Quella dell’impotenza, quella della frustrazione, quella della rassegnazione che verrà, giacché tu sai che verrà, quand’anche tu non volessi, quand’anche tu sapessi già da prima che tutto ciò che ha un inizio avrà, prima o poi, una fine; quella del “che ti piaccia o meno” lasciandoti sempre più convinto che, qualunque cosa tu faccia, il mondo, cieco, muto, sordo ad ogni tua speranza, ad ogni tuo sogno, ad ogni tua illusione, comunque andrà come avrà deciso di andare senza minimamente badare a chi calpesta, a chi mortifica, a chi uccide.

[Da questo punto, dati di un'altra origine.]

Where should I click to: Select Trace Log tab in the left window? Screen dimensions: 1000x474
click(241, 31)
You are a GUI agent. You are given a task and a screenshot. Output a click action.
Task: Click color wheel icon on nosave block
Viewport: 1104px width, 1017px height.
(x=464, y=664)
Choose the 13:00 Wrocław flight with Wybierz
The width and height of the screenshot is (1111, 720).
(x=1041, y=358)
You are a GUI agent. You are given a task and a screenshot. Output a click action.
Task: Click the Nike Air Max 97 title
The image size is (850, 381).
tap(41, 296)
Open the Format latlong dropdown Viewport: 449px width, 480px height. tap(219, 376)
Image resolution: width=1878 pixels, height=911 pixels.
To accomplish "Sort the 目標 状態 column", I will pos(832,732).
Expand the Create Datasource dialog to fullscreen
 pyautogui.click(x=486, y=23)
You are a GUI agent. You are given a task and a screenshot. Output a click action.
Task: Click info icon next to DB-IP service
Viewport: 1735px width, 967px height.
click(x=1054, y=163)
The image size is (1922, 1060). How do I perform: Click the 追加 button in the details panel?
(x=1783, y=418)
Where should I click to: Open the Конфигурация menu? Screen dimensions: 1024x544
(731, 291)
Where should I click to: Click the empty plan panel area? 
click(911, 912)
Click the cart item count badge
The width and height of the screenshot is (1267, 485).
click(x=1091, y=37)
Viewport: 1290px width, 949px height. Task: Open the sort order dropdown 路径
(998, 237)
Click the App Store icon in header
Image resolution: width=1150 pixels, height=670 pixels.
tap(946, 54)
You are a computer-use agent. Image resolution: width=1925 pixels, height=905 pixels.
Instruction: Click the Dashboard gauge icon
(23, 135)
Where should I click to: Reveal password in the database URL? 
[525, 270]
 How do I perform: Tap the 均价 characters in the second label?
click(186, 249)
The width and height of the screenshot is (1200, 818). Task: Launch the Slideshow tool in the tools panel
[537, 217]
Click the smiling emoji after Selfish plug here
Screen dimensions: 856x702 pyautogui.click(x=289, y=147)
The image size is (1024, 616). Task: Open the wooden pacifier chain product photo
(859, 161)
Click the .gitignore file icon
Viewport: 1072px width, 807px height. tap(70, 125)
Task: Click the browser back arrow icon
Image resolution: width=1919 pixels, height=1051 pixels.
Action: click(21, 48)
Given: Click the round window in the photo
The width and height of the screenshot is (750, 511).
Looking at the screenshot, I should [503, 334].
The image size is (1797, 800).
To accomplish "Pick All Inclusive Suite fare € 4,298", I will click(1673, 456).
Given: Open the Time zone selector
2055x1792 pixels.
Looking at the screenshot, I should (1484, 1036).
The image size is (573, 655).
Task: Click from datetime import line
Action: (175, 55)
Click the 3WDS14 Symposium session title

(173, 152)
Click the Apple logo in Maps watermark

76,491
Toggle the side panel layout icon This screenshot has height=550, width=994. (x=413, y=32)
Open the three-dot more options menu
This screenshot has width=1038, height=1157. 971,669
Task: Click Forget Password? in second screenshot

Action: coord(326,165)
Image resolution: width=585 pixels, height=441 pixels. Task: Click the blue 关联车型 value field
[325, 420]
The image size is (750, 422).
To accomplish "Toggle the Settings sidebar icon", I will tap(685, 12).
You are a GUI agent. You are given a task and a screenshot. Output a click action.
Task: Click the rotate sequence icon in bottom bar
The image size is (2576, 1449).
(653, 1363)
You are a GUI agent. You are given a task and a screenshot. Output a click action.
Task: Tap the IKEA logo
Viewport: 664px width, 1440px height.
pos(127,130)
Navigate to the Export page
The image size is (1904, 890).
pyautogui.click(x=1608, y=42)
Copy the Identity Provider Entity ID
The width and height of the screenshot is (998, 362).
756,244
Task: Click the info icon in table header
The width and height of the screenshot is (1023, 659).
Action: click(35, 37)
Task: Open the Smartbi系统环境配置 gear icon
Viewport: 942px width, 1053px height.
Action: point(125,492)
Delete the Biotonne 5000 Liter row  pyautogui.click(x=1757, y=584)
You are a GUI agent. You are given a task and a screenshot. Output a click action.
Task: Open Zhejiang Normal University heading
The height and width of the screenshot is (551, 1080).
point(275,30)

Gli occhi gialli di un gufo, ti ricambiano uno sguardo sorpreso e triste nel momento in cui si accorge di non essere il solo a vegliare in questa notte di tregenda; sbatte le palpebre e bubola quel suo verso lungo, monocorde, lento, ritmato ad accompagnare ogni cosa mentre si flette e piange qualcosa che, sparita con la luce del sole, sei certo oramai lontana verso altri lidi, oltre i tuoi confini, avendo attraversato quell’orizzonte al di là del quale l’hai spinta con la tua stupida esagerata, esasperata voglia di un tutto, egoistico ed egocentrico, del tutto alieno ad ogni considerazione alla voglia, alle voglie di quello che era il fuori da te.
Il vento, l’acqua sempre più freddi gelano il vetro che ghiaccia la fronte che intorpidisce la fonte di ogni pensiero, sempre più stanco, sempre più amorfo e grigio, sconsolatamente, desolatamente grigio.
Ed alla fine capisci.
Ombra scura nell’ombra appena impallidita dalla luce nascente; sdrucita dai miliardi di parole che l’hanno vilipesa ed offesa; stranita dalla confusione, dallo strazio di una continua divisione, dalla noia dell’inutile e del falso ciascuno vuoto di concetti e gravido di fili sottili, ognuno barriera invalicabile e mai punto d’unione; strappata dal suo garrire spavalda al soffio di una idea nel mentre che è allordata dallo sperdersi lontano … disperata e, quasi, beffarda.
Una bandiera rossa, amore mio e mai domo, listata
dal lutto della compagna stupidità !.

… e piove, inesorabilmente, indefessamente quasi che un dio, quel dio della passione, abbia deciso, ancora una volta, di sommergere un mondo che lo ha tradito e che per questo, da lui è stato maledetto.